The initiative, which was originally published in Norwegian in 2017, has attracted positive feedback from within the industry.
“The response has been entirely positive and several producers have already used the handbook as a basis for implementing operational welfare assessments in different production stages and routines,” says Jørgensen.
And operators outside the industry, such as certification scheme providers and retailers, have engaged with the project too.
“We have had some retailers and buyers contact us regarding the toolbox, and have had feedback that they have used it to help direct the questions they ask the producers. We have had some very good dialogue with the RSPCA throughout the project and have utilised some of their findings and recommendations in the FISHWELL handbook, especially with regard to procedures such as transport. Other certification schemes have also contacted us regarding how best to utilise the outputs of the handbook and also to discuss how to adapt the approach to other species,” says Noble.

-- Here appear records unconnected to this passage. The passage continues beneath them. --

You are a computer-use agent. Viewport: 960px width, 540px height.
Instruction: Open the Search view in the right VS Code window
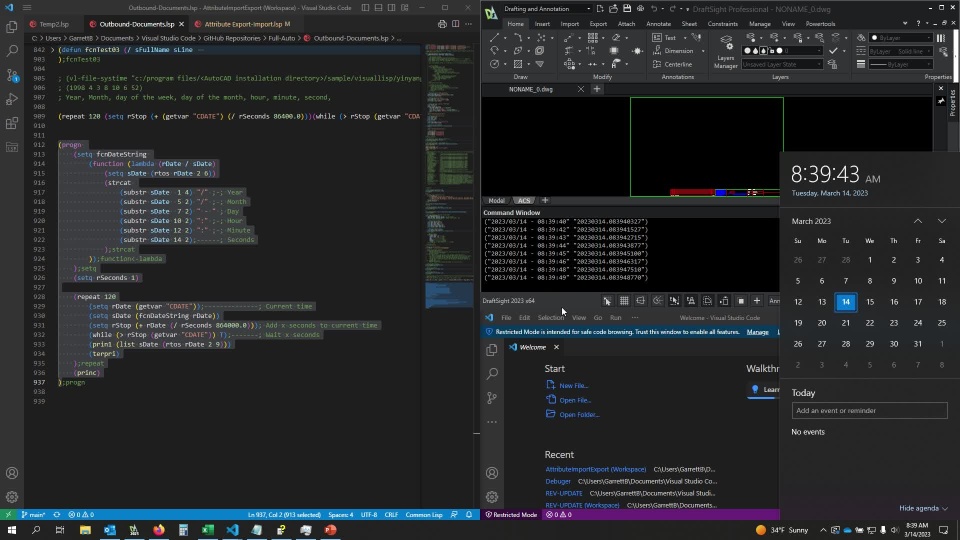click(491, 374)

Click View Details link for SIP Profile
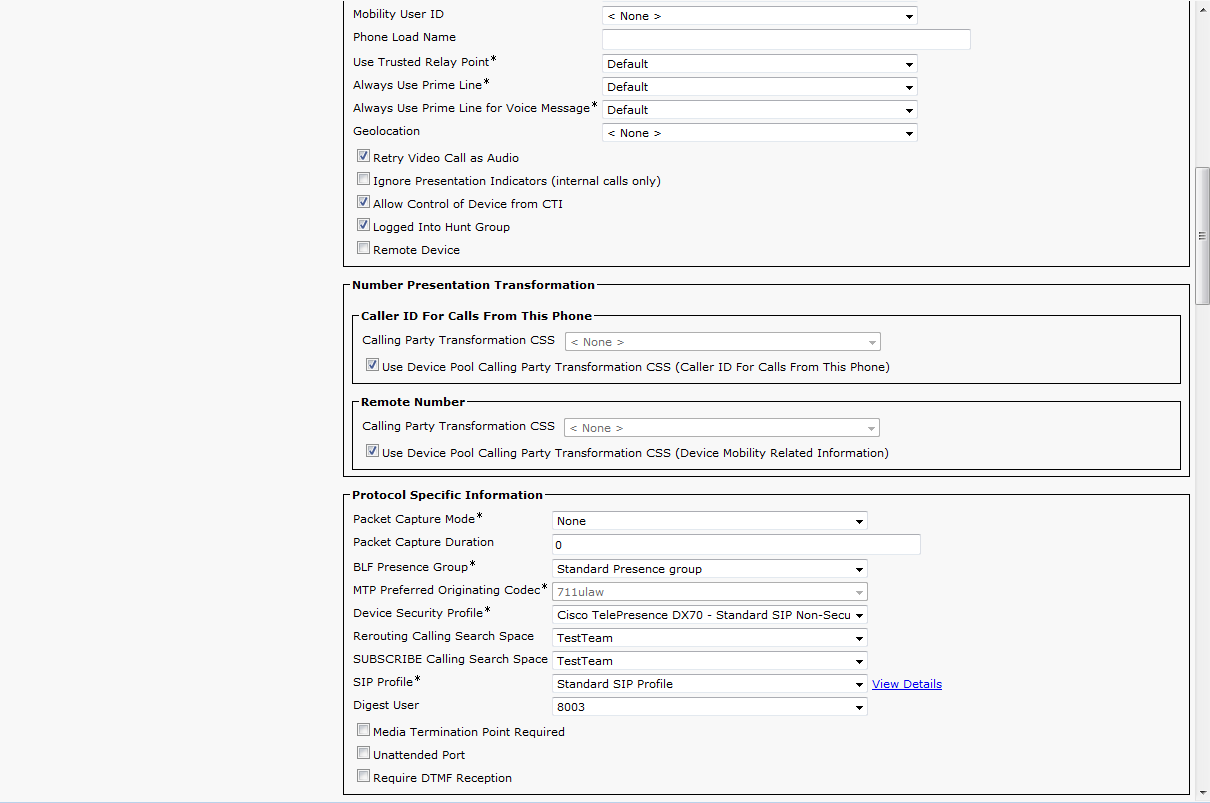coord(906,684)
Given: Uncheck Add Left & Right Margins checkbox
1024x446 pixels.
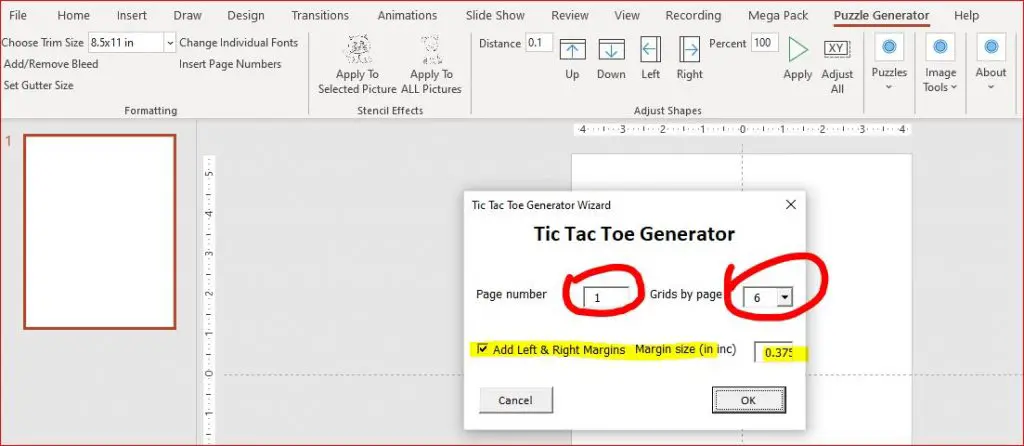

Diversification and development
Although very much focused on salmon, could the structure of the handbook be adapted for the production of other species?
“It would be quite easy to adapt the approach for other species. The approach utilised in Part A, where we address the concept of welfare and the rationale for the choices of welfare needs and indicators, would be the same regardless of species. So adapting it for another species would mainly be to update tolerance and preference levels, see if there are any additional species specific welfare indicators that are applicable and to focus on farming techniques and operations that are relevant for that species,” says IMR's Nilsson.
Kolarevic also backs this up, saying: “The FISHWELL handbook is a good starting point for assembling an OWI/LABWI toolbox for other species. The FISHWELL team are currently adapting the salmon toolbox to make a sister handbook on rainbow trout. Some of the FISHWELL authors are also working on another project that will briefly summarise the R&D that has been done so far on OWIs and LABWIs for cleaner fish.”
FISHWELL will be drawing to a close next year, when a new handbook on rainbow trout is due to be published in both Norwegian and English, but the project’s participants then hope to build on its success.
“The project has brought together a lot of institutions working with fish welfare in Norway, creating a common platform for future projects,” says Noble.
“Although it has been a lot of work, we all agree that it has been worth it – we have enjoyed the discussions and want to build on this work in the near future,” Stien agrees.